JAN 31, 2014 12:00 AM PST

Weight Loss and Fat-Burning Mechanisms

WRITTEN BY: Jen Ellis
Can you lose weight by inducing fat cells to burn other fat cells? That's a little simplistic, but that's the gist of a recent study into mechanisms of weight loss. A research team at Harvard Medical School has discovered that exercise alters some fat cells through release of a specific protein, which indirectly causes them to burn calories.

The study, published recently in Cell Metabolism, looked at the byproducts of a protein known as peroxisome proliferator-activated receptor-gamma coactivator (PCG-1alpha). During exercise, PCG-1alpha activates specific genes inside muscle tissue that increase your body's consumption of energy, but it also affects fat cells in an interesting fashion.

(Source data)
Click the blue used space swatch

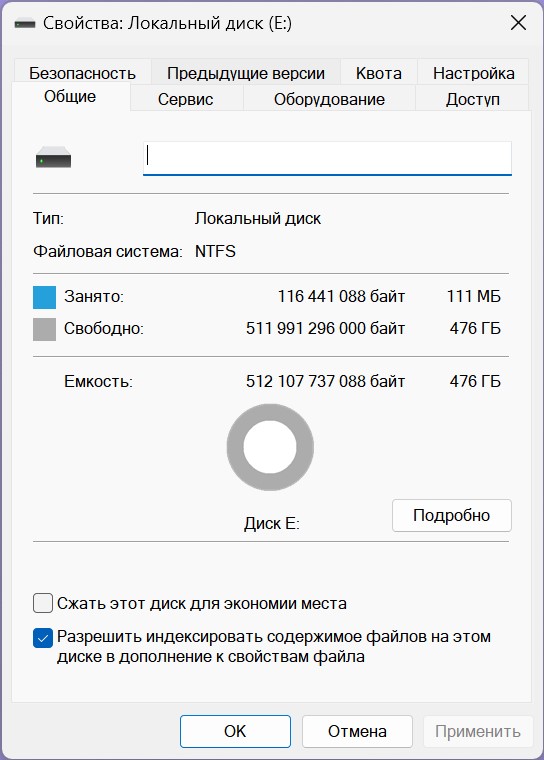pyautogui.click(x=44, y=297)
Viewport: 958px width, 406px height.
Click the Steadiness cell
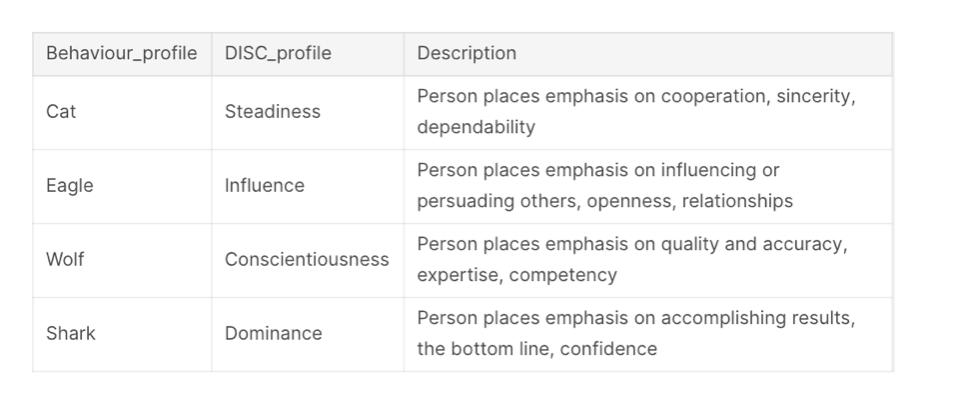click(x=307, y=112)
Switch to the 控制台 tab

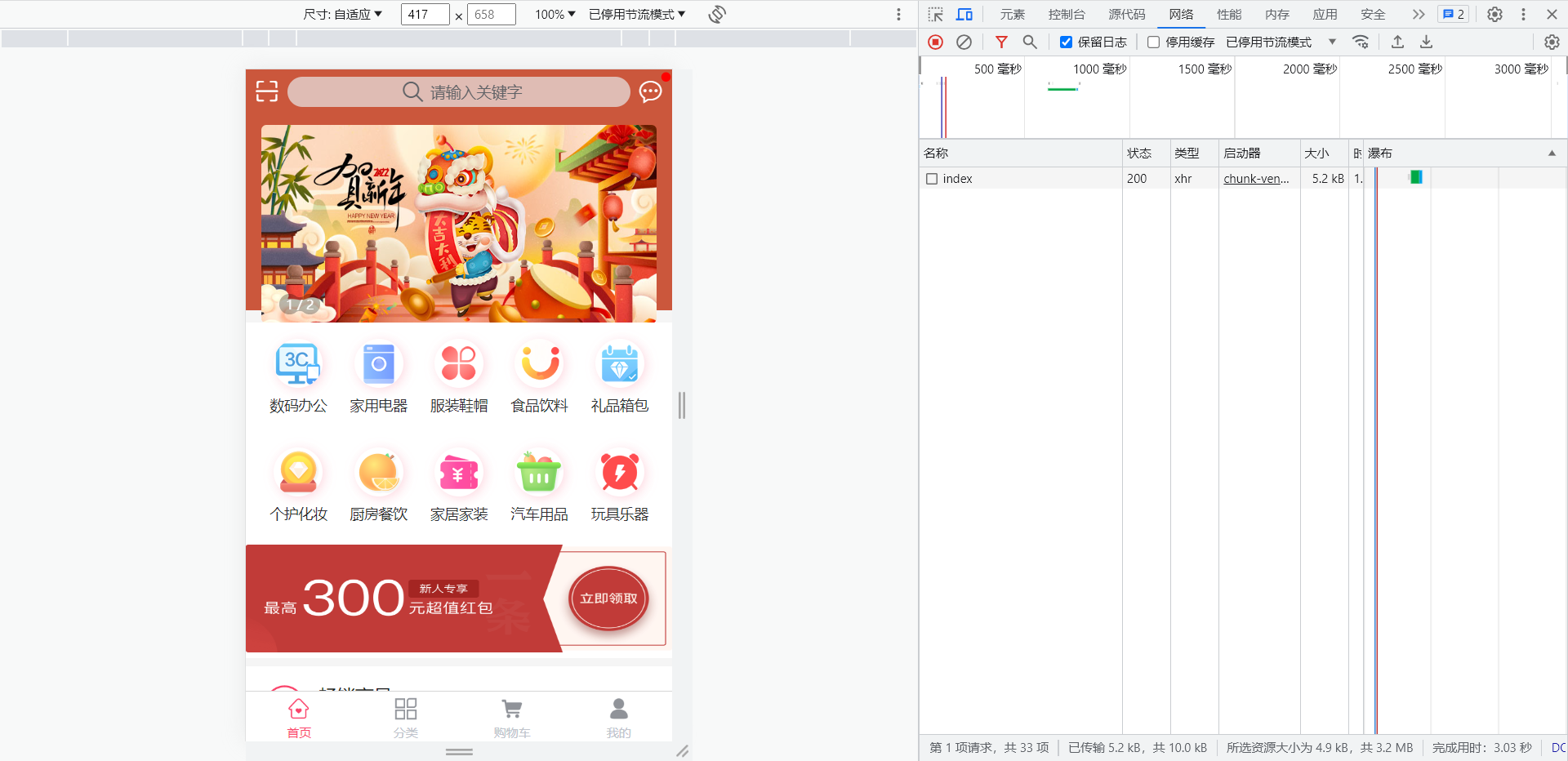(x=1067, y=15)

Study questions:
a. Using the weight-loss passage, answer each question in a few words.
(i) Where does the research team that made the discovery work?
(ii) In which journal was the study published?
(iii) Where in the body does PCG-1alpha activate specific genes during exercise?
b. Decide whether each statement agrees with the weight-loss passage. Answer yes or no, and quote the words from the passage that settle it.
(i) Exercise alters some fat cells through the release of a specific protein.
(ii) The passage presents fat cells burning other fat cells as a full and exact account of the study.
(iii) PCG-1alpha affects muscle tissue only.

Results in order:
a.
(i) Harvard Medical School
(ii) Cell Metabolism
(iii) Inside muscle tissue

b.
(i) Yes: "exercise alters some fat cells through release of a specific protein"
(ii) No: "That's a little simplistic, but that's the gist of a recent study"
(iii) No: "but it also affects fat cells in an interesting fashion"